Well, that is unless you consider that the PASOK is still at the left (what I do not see any single reason to). In that case, we must admit that they have not collapsed as badly as expected, somehow managing to survive the worst expectations of 8% of vote.
But the clear winner in the Left and in general is SYRIZA, which, against all expectations (just months ago they were struggling for a 12% in the opinion polls) have become the second party, or more exactly coalition, in the Greek political landscape, stepping on the very heels of the conservatives.
This Communist-Ecologist coalition is articulated around the Coalition of the Left Movements and Ecology (Synaspismos, technically a single party in spite of the name), which is the non-Stalinist byproduct of the purges inside the KKE and allies.
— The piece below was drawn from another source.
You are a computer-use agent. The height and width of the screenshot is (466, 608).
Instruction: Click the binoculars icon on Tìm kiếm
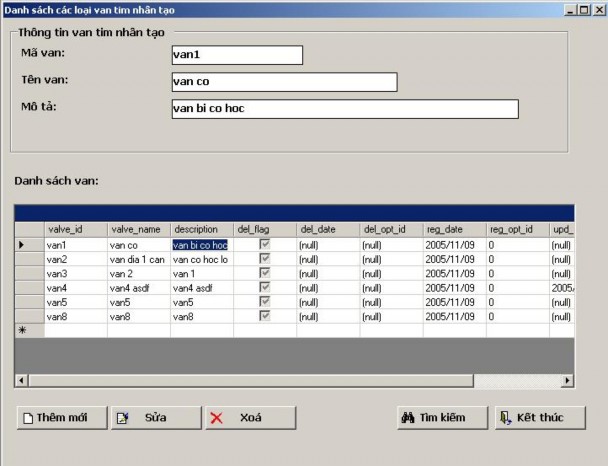click(x=408, y=418)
Other smaller parties (ecologists, Trotskyists and KKE dissidents) have rallied around them in the SYRIZA larger coalition.
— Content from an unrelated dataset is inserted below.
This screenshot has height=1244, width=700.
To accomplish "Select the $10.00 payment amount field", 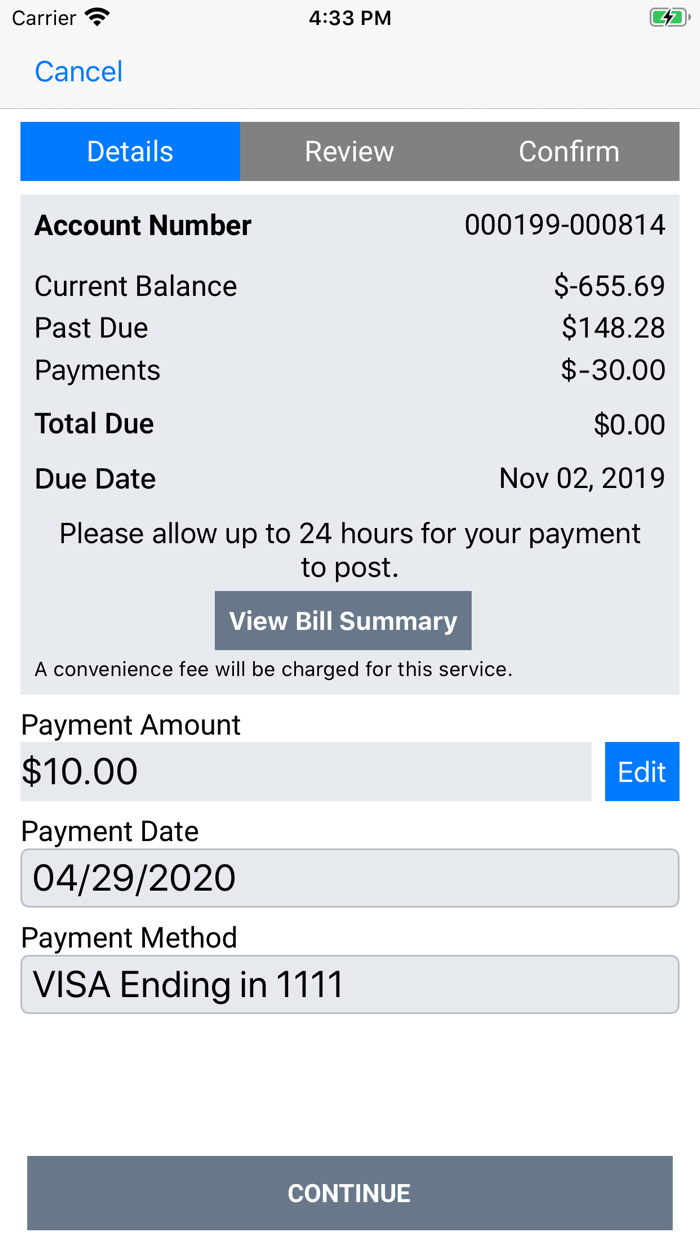I will coord(305,772).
Why does ND get more than double seats than SYRIZA when it only has a small advantage?
Don't ask me but it seems that the electoral system strongly favors those who get first position in each district. SYRIZA may have got a lot of votes but won mostly in Greater Athens and other key areas (Central Greece, Thessaloníki, Achaea, etc.), while ND has managed to be the first, even if by little, in most of the countryside.
That's what I gather. I see no other explanation.
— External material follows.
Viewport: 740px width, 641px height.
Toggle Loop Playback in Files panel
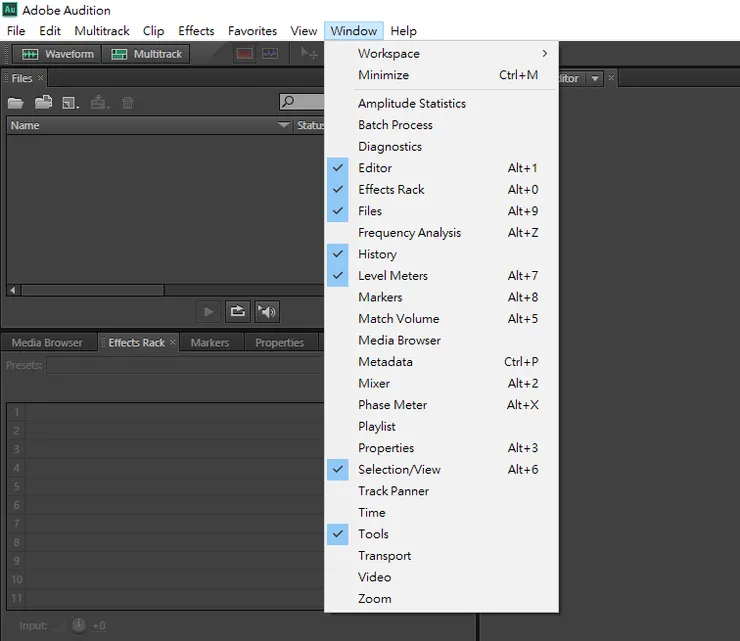[237, 311]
So ND only has 58 legitimate seats and then the extra 50 ones... I wonder what would have happened if SYRIZA won first position (it was really close). Hmmm... 102+26+19=147, just four seats short of a majority for the left at the left of the PASOK. But of course if they would have won, they would have got a few apportioned seats more... it would have been interesting and it may still happen if a new election has to be called.
Update: I have been told (h/t to Guy Herbert) that I was wrong: the reason is that the party in the nationwide first position gets 50 extra seats just because, the reasoning being that it helps to form solid governments.
Pluralities by district: ND, SYRIZA, PASOK, KKE |
The leading party ND has performed quite poorly specially in Central Greece, Thessaloníki, and Crete, where it does not reach the 15% of vote in any case and sometimes fall under the 10% psychological barrier.
The second bloc, SYRIZA, courts the 20% of voter support in Central Greece (mostly above 19%) but actually reaches it in some specific areas: Athens-B, Achaea, Artas and Ksanthis.
The great loser, PASOK, actually falls well under 10% in Central Greece and Magnesia (Volos), but retains some support in the countryside.
The main support for the KKE is in the islands (Samos, Lesbos, Ionian islands) and to a lesser extent in the urban areas and the rural North and West.
The Independent Greeks get scattered support with some emphasis in the Dodecanese (Rhodes) and Western and Northern mainland non-urban areas.
The Nazis have got its greatest support in Corinth and Laconia (Sparta), with worrying presence also in some other districts like Attica (not in urban Athens though).
What governments can result from this situation?
Probably no government. If last minute seats jump favorably to the ruling grand coalition, the twin party bloc could muster a single seat majority of 151 votes but this would be extremely unstable. It has yet to happen in any case: at the moment ND-PASOK only gather 149 seats (updated), not enough.
The Right, including the Nazis, could muster a majority but not only the inclusion of the extremist right would be a major issue but also it's difficult to see how the pro-BCE New Democracy and their anti-austerity dissidents, the Independent Greeks, can come together on the key issue of applying the IMF poisonous "medicine". They also lack a clear voter support (36.5% only): they could muster a technical majority but lack a popular one, what should be a major legitimacy issue.
While the Left, including PASOK, has a majority in the popular vote (44.6%), they can't muster enough MPs to form government and they are anyhow most unlikely to come together after what PASOK has done to the Greek popular classes in the last year and half.